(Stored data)
++++++

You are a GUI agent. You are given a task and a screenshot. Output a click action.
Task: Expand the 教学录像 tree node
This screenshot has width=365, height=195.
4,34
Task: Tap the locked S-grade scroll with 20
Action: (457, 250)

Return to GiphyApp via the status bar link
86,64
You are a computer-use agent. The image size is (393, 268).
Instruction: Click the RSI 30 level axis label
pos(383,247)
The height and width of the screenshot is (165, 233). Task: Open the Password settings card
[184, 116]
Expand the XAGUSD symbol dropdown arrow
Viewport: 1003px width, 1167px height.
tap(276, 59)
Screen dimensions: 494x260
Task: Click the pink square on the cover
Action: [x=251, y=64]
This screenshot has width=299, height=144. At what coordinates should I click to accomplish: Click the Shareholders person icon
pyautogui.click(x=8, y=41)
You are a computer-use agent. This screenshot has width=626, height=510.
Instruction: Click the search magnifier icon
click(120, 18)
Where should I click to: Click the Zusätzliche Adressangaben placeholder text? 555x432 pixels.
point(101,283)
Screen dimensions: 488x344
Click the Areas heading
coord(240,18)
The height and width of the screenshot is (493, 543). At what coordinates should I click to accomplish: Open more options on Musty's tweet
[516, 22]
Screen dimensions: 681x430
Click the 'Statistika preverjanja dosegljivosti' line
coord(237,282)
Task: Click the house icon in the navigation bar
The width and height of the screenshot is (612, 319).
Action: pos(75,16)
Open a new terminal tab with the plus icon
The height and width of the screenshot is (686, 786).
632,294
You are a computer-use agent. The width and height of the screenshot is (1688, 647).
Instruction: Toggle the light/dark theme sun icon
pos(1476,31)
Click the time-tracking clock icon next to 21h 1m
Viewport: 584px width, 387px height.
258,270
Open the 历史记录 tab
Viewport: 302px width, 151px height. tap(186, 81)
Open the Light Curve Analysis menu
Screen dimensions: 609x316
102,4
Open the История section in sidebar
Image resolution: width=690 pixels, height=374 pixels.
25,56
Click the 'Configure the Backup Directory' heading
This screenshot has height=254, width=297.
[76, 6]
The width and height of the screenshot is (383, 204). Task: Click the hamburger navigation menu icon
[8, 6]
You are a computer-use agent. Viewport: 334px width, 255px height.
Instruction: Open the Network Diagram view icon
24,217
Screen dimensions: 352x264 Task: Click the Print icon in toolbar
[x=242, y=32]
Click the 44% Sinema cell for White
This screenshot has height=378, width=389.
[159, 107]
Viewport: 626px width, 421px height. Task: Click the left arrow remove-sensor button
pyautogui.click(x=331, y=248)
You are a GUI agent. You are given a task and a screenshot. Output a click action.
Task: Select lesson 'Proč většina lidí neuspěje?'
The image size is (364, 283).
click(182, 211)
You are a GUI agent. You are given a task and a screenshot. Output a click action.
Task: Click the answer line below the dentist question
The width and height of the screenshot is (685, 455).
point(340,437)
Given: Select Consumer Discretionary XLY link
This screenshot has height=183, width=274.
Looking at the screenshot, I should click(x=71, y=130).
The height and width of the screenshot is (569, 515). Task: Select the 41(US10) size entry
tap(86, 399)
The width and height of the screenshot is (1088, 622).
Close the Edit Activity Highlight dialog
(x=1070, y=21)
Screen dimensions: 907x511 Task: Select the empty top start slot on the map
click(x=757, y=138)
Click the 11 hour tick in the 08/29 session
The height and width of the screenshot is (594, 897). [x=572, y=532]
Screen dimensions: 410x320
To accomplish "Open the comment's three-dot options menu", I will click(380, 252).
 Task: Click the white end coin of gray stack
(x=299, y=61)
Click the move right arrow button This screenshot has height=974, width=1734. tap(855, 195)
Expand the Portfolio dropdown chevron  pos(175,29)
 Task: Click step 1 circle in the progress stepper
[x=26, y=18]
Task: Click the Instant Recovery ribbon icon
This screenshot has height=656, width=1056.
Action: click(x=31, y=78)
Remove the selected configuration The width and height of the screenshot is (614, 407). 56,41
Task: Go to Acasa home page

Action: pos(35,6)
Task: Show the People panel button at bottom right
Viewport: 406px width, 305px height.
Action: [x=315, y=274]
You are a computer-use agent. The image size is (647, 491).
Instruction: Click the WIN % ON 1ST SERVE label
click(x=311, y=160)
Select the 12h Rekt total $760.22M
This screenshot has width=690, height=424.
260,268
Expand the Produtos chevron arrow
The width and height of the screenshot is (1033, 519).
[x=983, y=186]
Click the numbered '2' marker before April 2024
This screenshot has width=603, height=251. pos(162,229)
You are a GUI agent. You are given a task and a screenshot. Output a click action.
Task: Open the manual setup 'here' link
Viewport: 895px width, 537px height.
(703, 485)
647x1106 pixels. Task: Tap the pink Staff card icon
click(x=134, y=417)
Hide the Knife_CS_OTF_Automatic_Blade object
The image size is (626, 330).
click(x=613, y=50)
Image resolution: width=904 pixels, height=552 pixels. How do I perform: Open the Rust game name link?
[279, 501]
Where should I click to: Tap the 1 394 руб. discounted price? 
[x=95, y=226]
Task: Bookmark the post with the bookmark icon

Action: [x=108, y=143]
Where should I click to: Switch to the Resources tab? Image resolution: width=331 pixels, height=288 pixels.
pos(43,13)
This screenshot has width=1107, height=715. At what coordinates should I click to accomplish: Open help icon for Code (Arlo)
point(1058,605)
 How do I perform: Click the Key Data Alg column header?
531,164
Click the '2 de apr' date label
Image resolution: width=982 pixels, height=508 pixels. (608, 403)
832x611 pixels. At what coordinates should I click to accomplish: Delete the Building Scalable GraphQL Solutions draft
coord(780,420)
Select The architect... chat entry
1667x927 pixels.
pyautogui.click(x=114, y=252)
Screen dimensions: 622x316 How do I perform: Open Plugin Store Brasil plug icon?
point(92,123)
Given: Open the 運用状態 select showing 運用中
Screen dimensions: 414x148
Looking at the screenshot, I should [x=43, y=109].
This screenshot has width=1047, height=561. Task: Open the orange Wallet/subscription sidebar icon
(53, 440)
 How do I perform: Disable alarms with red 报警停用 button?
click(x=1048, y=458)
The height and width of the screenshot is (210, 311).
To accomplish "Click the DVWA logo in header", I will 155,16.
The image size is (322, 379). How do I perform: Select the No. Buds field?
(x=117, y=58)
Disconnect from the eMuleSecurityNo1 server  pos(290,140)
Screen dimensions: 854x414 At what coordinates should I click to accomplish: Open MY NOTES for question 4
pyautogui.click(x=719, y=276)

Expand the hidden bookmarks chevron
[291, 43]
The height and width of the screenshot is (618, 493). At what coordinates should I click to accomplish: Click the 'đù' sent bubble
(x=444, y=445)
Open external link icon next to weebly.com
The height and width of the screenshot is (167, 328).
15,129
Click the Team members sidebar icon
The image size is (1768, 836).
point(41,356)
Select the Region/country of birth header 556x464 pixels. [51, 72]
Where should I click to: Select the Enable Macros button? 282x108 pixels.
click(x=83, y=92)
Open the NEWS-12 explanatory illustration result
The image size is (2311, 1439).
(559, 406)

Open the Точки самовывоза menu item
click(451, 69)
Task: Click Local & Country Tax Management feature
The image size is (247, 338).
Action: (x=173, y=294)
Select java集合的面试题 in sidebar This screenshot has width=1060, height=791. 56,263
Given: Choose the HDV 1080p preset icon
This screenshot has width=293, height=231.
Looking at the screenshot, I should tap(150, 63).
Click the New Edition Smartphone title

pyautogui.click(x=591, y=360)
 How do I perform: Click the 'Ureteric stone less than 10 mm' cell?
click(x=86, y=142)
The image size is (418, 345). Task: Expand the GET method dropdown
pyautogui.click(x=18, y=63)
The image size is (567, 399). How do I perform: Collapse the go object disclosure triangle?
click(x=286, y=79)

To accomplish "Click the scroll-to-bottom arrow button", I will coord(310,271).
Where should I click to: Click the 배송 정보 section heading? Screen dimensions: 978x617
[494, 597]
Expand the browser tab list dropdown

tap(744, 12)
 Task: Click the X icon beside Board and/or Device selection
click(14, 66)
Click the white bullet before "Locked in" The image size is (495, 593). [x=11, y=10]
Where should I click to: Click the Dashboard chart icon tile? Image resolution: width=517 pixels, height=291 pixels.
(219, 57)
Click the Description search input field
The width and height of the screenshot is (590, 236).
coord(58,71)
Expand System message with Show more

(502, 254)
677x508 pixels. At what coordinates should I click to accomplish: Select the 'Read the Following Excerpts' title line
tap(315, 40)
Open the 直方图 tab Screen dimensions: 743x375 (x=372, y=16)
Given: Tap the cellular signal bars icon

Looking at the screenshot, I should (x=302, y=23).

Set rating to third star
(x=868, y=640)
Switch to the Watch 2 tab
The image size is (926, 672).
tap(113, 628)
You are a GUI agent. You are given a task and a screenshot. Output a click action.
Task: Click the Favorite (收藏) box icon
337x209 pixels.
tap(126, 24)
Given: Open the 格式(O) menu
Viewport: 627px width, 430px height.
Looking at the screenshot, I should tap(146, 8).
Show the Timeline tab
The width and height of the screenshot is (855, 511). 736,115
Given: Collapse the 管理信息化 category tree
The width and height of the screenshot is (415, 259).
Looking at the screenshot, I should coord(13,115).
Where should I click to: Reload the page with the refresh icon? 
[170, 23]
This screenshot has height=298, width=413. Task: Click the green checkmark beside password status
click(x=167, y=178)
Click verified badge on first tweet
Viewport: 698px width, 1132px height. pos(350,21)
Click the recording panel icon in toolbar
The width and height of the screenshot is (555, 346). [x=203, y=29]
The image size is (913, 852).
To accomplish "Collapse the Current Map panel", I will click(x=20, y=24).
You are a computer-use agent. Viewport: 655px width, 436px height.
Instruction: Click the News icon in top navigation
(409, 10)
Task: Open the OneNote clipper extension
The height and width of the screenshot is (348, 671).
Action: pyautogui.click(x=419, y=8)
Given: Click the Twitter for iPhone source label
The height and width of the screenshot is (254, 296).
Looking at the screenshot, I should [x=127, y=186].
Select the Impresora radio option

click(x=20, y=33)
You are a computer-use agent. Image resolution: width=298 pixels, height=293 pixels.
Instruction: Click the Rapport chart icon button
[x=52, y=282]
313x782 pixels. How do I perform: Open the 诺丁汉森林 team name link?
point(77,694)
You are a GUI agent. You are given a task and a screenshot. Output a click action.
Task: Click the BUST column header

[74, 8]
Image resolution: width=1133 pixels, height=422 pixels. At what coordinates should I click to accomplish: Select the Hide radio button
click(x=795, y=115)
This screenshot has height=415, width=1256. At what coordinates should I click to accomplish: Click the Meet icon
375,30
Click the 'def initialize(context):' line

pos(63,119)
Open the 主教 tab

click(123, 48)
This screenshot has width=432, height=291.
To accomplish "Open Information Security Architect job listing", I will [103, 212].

++++++

> [Exercise directions] In the records above, find the lines holding "computer". Copy each one.

> [Result of this exercise]
You are a computer-use agent. The image size is (393, 268).
You are a computer-use agent. This screenshot has width=626, height=510.
You are a computer-use agent. The width and height of the screenshot is (1688, 647).
You are a computer-use agent. Viewport: 334px width, 255px height.
You are a computer-use agent. The image size is (647, 491).
You are a computer-use agent. Viewport: 655px width, 436px height.
You are a computer-use agent. Image resolution: width=298 pixels, height=293 pixels.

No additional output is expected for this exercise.